- [Assignment]:
Could you write out exactly, and only, the lines from the one containing "Task: Select the yellow flow edge line" through the last line of the data, leaving out all pictures?

- [Available data]:
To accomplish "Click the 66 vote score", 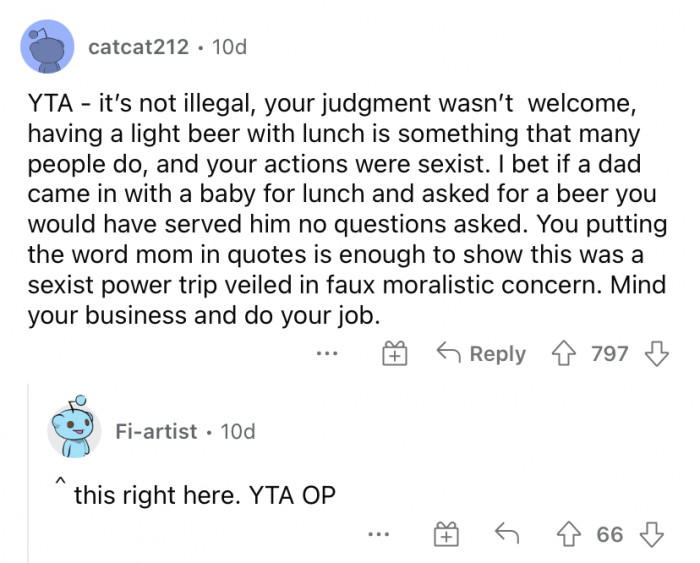I will (x=610, y=535).
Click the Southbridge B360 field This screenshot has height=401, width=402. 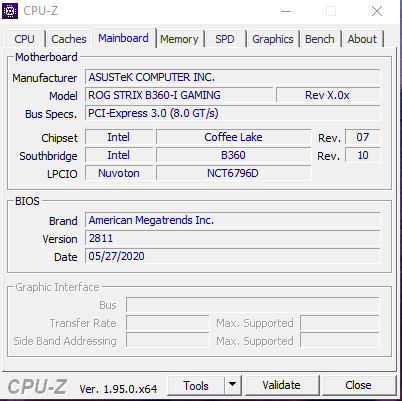pyautogui.click(x=233, y=155)
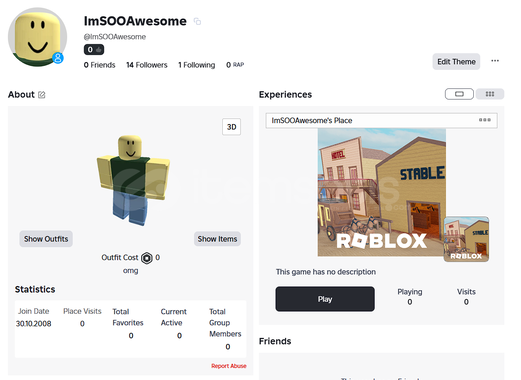The width and height of the screenshot is (521, 380).
Task: Show Outfits of the avatar
Action: click(46, 239)
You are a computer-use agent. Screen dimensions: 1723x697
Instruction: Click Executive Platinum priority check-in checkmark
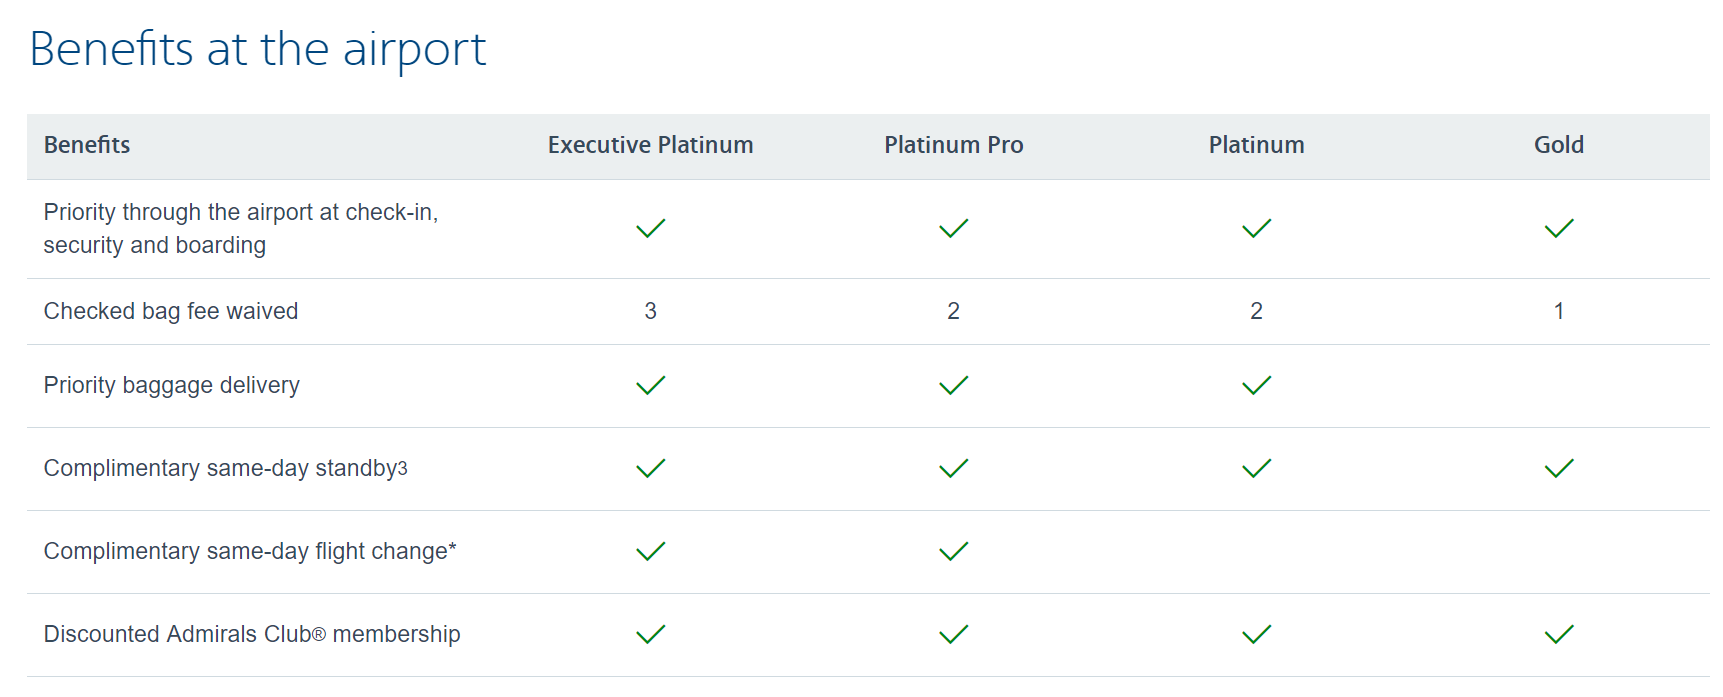(x=650, y=228)
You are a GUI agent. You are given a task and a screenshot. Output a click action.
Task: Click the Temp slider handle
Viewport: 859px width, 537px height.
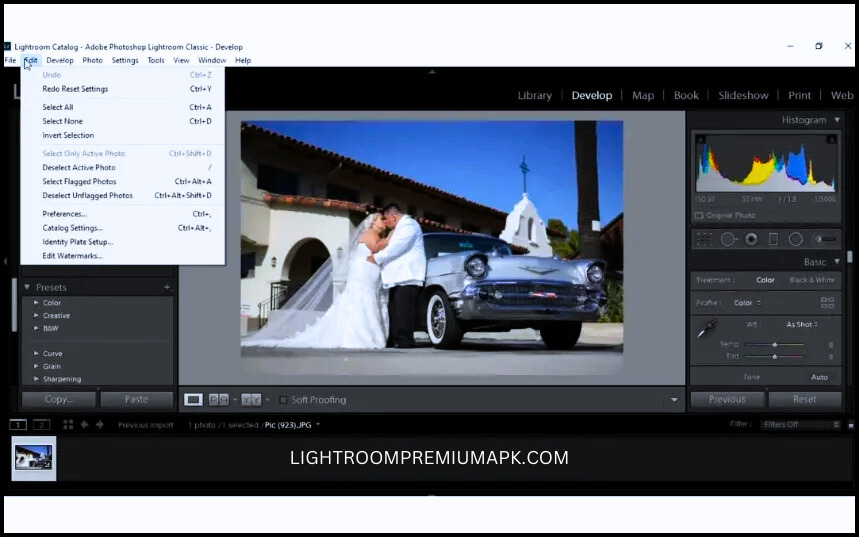tap(774, 344)
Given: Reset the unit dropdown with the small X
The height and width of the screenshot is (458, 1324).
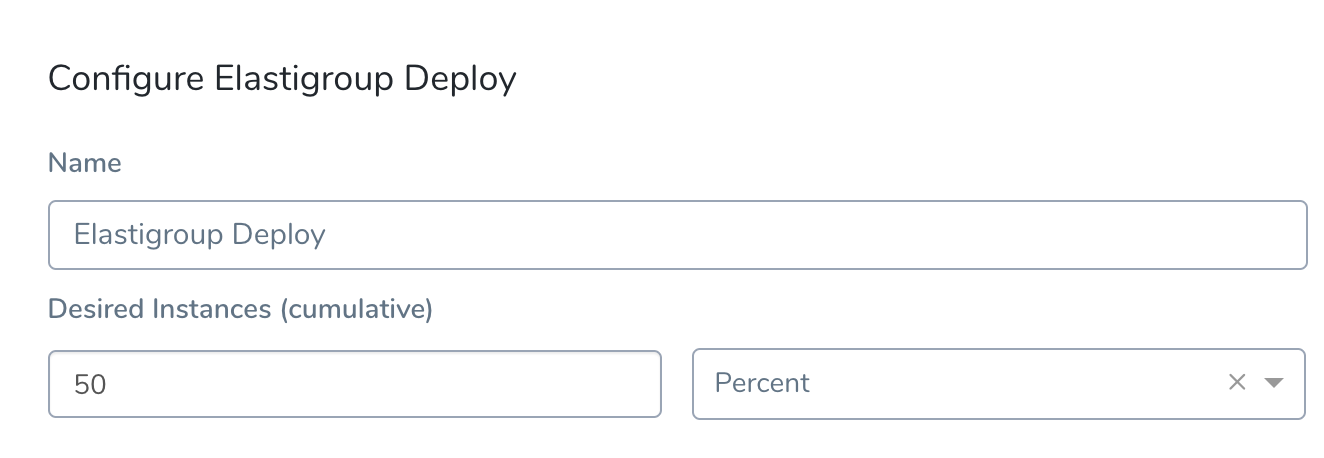Looking at the screenshot, I should [x=1237, y=382].
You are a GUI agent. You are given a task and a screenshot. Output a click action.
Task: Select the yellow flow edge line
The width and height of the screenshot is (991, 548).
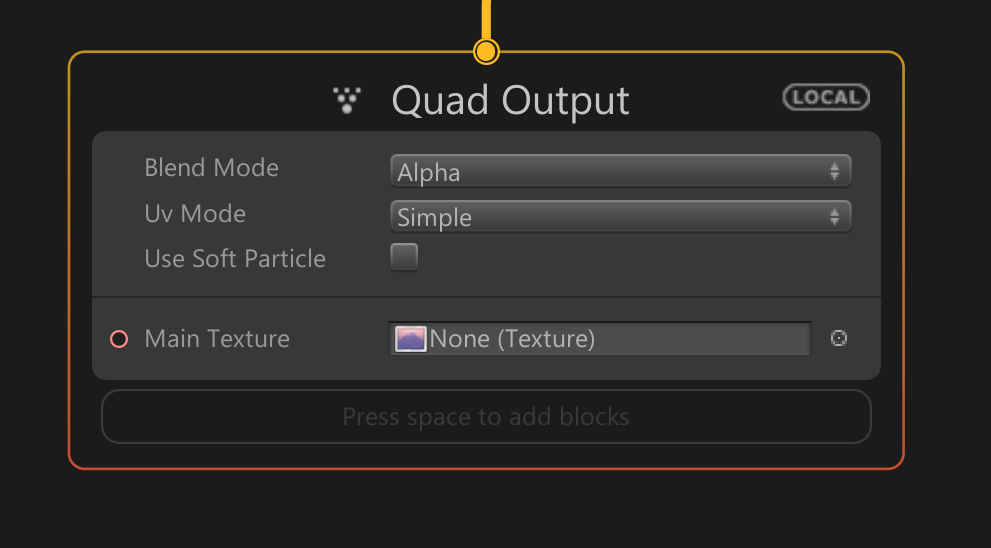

- [Answer for this exercise]:
Task: Select the yellow flow edge line
The width and height of the screenshot is (991, 548).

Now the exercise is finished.